An official website of the United States government
blue sky with white clouds

World’s premier ground-based observations facility advancing atmospheric research

Breakout Summary Report

ARM/ASR User and PI Meeting

Session Title:

Advancing Machine Learning and Artificial Intelligence Applications with ARM Data and ASR Research

Session Date:

4 March 2025

Session Time:

2:00 PM - 4:00 PM

Number of Attendees:

60

Summary Authors:

Jingjing Tian, Maria Zawadowicz, Robert Jackson, Lishan Li, and Adam Theisen

Breakout Description

This session aims to bring together the ARM/ASR research community to explore how machine learning (ML) and artificial intelligence (AI) can enhance the utilization of data to advance atmospheric science research objectives in addition to advancing ARM’s products and processes. ML/AI methodologies are increasingly recognized as transformative tools for analyzing field observations, building data-driven models, creating surrogates for existing models, and gaining new insights into atmospheric processes.

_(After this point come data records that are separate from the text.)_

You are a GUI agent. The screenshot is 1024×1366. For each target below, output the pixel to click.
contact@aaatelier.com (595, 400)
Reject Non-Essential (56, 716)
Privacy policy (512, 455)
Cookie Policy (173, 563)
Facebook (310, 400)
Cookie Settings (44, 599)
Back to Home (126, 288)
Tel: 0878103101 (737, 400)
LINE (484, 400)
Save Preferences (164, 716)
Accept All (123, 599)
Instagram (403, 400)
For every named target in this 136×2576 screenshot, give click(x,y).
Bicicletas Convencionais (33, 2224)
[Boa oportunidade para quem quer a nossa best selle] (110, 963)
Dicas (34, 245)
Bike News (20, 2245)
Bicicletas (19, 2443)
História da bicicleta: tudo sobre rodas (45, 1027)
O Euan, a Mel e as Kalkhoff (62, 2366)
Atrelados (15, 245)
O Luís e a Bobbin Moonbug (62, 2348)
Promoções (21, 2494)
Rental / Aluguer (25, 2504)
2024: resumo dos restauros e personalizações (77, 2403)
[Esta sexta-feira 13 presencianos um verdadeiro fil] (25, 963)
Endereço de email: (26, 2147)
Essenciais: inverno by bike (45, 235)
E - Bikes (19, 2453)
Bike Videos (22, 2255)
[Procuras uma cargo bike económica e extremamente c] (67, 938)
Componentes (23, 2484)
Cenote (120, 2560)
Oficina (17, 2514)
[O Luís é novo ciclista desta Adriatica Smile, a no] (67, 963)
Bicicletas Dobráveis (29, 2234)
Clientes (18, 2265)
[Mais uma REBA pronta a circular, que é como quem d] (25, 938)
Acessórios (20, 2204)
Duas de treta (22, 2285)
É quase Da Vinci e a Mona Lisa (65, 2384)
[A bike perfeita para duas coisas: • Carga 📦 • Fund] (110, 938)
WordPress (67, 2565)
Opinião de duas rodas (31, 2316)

Aligned with ARM/ASR objectives, this session focuses on using ML/AI to improve the representation of physical processes, extract insights from ARM data, and integrate observations with simulations. Additionally, this session will highlight applications of AI/ML in ARM that improve the quality of data and/or the user experience.

This session aims to (1) Highlight recent innovations in ML/AI techniques for observational analysis and process-scale modeling with applications to ARM datasets and broader atmospheric science; (2) Share lessons learned, advancements, and strategies for integrating ML/AI into observational and modeling workflows; (3) Strengthen connections within the ARM/ASR and atmospheric science communities to advance the development and application of ML/AI techniques.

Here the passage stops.